Survival outcomes for cirrhosis patients with ICH are poor. A retrospective review from 53 patients with liver disease who developed ICH showed an overall survival of 22%. Survival for those patients on the liver transplant waitlist was 14%, with only one patient surviving. Patients who underwent surgical evacuation of the hematoma did not have a significant survival benefit compared to those who were managed non-operatively.

Figure 2 - Survival after ICH in four different groups

ESLD: end stage liver disease; ICH: intracranial hemorrhage; LD: liver disease; WL: wait list for liver transplant.

Management of Intracranial Hemorrhage in Patients with Cirrhosis

Management of intracranial hemorrhage in cirrhosis is challenging due to patient complexity and poor surgical outcomes. Treatment often encompasses multidisciplinary care involving neurosurgery, hepatology, and neurocritical care teams. The role of hepatology in this care is often to manage cirrhosis-related complications, however hepatology should also be involved in discussions surrounding INR, fibrinogen, and platelet goals. The management of patients with cirrhosis and ICH who have elevated INR, low fibrinogen, and low platelets is complex and nuanced.

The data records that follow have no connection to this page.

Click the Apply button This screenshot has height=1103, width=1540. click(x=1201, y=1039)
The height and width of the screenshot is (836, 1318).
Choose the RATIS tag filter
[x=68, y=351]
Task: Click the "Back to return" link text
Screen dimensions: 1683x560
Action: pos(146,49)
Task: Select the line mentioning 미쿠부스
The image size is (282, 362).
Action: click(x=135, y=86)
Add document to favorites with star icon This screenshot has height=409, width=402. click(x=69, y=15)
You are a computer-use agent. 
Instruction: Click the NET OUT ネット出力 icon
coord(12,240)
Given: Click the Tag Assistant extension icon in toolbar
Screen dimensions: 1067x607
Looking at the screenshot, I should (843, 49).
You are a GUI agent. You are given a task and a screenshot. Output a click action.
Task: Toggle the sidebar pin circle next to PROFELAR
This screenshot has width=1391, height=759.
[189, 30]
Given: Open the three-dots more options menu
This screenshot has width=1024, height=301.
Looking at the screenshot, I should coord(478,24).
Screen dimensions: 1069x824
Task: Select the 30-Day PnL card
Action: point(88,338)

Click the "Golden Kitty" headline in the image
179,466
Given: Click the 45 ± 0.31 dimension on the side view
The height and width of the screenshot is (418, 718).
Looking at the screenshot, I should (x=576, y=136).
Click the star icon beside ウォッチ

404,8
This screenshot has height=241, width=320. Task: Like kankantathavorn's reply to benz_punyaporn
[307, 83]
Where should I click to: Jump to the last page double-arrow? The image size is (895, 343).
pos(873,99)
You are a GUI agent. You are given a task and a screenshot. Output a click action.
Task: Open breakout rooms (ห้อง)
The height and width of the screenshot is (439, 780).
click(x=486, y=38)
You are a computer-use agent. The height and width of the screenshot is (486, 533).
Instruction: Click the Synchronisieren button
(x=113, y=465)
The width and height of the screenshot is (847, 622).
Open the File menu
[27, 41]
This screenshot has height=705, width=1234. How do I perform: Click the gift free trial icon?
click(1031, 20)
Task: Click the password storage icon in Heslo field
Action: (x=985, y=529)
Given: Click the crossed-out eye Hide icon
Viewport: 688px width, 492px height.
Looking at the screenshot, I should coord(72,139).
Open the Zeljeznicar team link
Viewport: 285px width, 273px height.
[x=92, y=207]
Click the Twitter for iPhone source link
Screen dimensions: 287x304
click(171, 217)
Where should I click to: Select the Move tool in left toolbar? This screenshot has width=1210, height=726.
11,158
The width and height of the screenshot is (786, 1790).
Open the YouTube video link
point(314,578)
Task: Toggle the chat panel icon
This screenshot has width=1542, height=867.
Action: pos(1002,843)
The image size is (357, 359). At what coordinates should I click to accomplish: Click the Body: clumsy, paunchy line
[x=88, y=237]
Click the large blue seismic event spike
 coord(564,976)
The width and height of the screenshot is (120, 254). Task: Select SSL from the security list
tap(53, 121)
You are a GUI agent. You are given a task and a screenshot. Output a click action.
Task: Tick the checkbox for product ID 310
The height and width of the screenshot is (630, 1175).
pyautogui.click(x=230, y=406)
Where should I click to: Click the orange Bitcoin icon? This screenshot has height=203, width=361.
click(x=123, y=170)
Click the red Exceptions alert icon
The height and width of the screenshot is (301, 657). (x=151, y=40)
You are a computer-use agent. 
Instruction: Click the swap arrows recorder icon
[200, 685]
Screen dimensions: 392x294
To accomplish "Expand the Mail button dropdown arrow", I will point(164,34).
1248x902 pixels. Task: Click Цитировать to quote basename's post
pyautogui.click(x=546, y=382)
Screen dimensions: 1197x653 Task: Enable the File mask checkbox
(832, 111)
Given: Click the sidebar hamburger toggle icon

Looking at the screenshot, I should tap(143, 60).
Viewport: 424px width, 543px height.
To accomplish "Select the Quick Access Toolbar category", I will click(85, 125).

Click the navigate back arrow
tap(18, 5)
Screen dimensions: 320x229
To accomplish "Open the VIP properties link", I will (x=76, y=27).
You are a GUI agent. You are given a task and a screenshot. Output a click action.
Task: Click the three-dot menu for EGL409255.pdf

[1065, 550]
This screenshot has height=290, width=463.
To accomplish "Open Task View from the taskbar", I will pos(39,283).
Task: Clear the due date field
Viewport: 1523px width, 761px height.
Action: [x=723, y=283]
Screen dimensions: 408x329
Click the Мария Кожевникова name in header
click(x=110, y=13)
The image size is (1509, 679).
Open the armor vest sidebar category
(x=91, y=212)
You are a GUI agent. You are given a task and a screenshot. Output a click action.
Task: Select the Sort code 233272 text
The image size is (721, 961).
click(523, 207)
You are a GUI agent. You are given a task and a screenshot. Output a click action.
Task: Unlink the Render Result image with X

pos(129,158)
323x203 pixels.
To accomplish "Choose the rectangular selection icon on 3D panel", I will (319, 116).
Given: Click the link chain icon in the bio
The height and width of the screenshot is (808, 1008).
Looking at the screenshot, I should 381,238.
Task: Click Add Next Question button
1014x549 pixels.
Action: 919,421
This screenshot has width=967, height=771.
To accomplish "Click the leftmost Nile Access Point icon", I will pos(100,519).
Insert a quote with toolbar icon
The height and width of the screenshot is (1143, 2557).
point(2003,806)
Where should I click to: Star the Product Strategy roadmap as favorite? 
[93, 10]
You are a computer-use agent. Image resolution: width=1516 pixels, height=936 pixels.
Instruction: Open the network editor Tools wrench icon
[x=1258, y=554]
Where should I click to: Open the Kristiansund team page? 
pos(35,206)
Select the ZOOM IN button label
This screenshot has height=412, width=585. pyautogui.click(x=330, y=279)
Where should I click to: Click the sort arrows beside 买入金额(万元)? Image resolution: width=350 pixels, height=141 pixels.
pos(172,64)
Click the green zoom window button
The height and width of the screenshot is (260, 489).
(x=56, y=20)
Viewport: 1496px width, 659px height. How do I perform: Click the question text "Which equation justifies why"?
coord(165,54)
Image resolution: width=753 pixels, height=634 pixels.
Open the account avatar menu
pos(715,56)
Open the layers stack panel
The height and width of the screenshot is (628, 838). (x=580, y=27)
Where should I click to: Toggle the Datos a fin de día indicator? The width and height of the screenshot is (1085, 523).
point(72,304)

In patients without cirrhosis who experience ICH and are on warfarin, elevated INR is clearly predictive of increased bleeding risk. In this population, The American Society of Hematology recommends warfarin reversal with 4-factor PCC until INR normalizes. However, in cirrhosis, we know that INR alone is a poor predictor of bleeding risk. Furthermore, transfusion of large volumes of blood products, including fresh frozen plasma (FFP), can increase portal pressures and increase risk of variceal bleeding. Therefore, a judicious and thoughtful approach to transfusion of blood products is warranted.

Consideration of measuring coagulopathy by a more dynamic measure, like thromboelastography (TEG) or rotational thromboleastography (ROTEM) may be warranted. One RCT demonstrated that TEG was helpful in decreasing prophylactic blood product transfusions in patients with cirrhosis, without any change in bleeding risk, peri-procedurally. However, currently, there are no good studies/data to guide the use of TEG/ROTEM in intracranial hemorrhage in cirrhosis.

Low platelets in cirrhosis may be related to bleeding risk, platelets goals are often > 100,000 for central nervous system bleeding. Fibrinogen goals are generally > 100-120 in central nervous system bleeding, with preferable use of cryoprecipitate which is associated with a smaller volume load than FFP. However, these goals are not based on great data, as there is mixed data on whether transfusing platelets or fibrinogen improves outcomes.

Taken from: Survival Outcomes after Intracranial Hemorrhage in Liver Disease. Op Neuro 2019.

Back to the case:

The patient's mental status did not improve and he remained obtunded. His vital signs worsened, with increasing amounts of bradycardia and hypertension. His case was discussed at the liver transplant multi-disciplinary meeting and it was determined he was not appropriate for liver transplantation at this time due to poor neurologic prognosis. He was removed from the transplant list. His family opted to transition him to comfort care, and he expired.